When cooking at home, I found that broths are the most comfortable thing and change the possibilities of flavors, get it in soups, sauces, rice (substitute the water for the broth), and so on. At home, the broth is one of those few preparations that do not need to keep on eye on it. However, the first fifteen minutes are essential, but once the broth starts to boil, it needs to low the heat to start simmer and let it be for a long time. How long? Not less than one hour, not more than two. Unless someone is thinking about a reduction, maybe that takes more time, but the broth shouldn’t take less than one hour. Waiting for the boiling, and then leave it to bare simmer is the key.
Are there rules?
There are no specific rules, but my advice is:
- Use a bag in the freezer to fill it every time that there are scraps.
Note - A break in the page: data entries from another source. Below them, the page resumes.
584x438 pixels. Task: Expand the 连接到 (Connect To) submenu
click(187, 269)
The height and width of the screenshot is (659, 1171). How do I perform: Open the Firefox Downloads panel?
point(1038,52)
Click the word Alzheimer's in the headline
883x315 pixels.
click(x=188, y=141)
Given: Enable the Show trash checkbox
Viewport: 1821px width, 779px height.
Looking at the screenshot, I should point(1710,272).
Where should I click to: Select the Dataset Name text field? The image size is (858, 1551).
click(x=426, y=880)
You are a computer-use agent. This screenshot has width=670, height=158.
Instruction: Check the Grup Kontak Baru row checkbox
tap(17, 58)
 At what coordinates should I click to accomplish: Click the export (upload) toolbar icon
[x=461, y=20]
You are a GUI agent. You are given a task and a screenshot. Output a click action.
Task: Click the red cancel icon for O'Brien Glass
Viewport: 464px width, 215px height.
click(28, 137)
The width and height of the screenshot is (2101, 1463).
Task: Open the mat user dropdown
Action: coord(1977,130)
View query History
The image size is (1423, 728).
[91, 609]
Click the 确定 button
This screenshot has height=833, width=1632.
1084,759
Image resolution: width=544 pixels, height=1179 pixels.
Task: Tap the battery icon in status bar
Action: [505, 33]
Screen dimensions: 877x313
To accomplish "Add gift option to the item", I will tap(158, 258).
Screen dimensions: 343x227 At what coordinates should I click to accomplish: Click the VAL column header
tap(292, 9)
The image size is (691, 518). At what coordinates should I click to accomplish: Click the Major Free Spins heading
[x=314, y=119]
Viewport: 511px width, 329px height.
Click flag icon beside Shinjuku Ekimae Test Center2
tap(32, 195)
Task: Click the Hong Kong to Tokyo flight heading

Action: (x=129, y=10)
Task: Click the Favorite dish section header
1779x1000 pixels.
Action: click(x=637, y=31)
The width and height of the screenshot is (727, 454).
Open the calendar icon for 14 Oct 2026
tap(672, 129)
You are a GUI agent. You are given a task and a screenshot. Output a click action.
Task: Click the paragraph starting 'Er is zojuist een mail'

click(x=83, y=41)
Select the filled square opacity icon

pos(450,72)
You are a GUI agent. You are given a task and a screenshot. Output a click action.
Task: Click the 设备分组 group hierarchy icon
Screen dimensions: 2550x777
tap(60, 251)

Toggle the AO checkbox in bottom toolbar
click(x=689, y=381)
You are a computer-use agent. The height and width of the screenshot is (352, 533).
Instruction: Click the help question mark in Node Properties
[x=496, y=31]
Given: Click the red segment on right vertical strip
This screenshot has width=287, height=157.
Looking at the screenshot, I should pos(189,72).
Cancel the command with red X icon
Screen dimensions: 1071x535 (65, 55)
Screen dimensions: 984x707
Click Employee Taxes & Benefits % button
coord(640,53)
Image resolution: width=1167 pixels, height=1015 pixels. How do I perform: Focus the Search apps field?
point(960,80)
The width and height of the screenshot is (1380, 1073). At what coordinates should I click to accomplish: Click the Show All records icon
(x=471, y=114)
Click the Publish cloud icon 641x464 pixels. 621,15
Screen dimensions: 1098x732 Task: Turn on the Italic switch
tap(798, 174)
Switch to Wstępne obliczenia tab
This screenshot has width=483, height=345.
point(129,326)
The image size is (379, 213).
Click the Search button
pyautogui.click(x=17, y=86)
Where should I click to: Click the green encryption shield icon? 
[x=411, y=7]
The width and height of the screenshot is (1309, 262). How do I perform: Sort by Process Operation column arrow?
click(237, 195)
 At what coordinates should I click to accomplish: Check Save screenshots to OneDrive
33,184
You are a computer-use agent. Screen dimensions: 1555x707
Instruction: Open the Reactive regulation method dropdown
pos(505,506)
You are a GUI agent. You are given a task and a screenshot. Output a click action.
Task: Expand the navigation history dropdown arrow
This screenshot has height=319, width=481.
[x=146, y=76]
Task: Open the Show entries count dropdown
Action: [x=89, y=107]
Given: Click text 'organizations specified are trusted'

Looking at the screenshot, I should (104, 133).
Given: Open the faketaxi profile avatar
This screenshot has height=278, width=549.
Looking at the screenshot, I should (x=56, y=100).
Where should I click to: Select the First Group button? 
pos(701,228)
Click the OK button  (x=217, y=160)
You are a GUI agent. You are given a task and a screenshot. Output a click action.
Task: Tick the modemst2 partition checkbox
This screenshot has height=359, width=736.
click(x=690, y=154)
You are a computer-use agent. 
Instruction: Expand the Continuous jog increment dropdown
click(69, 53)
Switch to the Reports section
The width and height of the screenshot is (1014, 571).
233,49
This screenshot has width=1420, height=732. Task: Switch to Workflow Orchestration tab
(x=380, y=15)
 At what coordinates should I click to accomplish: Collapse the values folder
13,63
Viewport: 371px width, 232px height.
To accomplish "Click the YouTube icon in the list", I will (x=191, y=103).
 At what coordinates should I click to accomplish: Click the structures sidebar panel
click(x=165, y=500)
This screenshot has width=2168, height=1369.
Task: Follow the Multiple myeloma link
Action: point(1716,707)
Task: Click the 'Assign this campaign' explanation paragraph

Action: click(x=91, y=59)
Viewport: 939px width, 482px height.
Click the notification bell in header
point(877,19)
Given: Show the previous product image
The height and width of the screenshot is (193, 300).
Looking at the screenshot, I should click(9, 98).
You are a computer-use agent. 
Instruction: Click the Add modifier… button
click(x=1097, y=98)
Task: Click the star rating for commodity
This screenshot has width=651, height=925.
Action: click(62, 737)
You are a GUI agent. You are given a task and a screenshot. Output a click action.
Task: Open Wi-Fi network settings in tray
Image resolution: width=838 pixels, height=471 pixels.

- Don’t go crazy with just one specific vegetable. Variety is the key. The most flavorful vegetables for broths are onions, garlic, carrots, and celery.
- Use some herbs, peppercorns, coriander. I will say that don’t salt at this point, salt when you are about to cook something else with the broth.
- If this summer you are growing a lot of organic and clean vegetables, please do not throw away the skins of your vegetables, eat them! But, if are parts that you don’t want to eat, make a broth. The best way to reduce food waste in our kitchen is to make a broth.
- The same way you freeze the scraps, you can freeze the stock for other recipes.
- The top-secret ingredient to add a sweet flavor: CORN COBS.
- The best part: YOU CAN STILL COMPOST THE SCRAPS AFTER YOU MADE THE BROTH. I do not add any fat to my stocks, so since there is just water in them, I can still compost them. If you add fat in the stock, for sure, you cannot do it. However, if you even composting after this, its just an extra thing, because you already got all of it.
- Cook your grains with broth, it makes such a difference in flavor. You would not go back after this.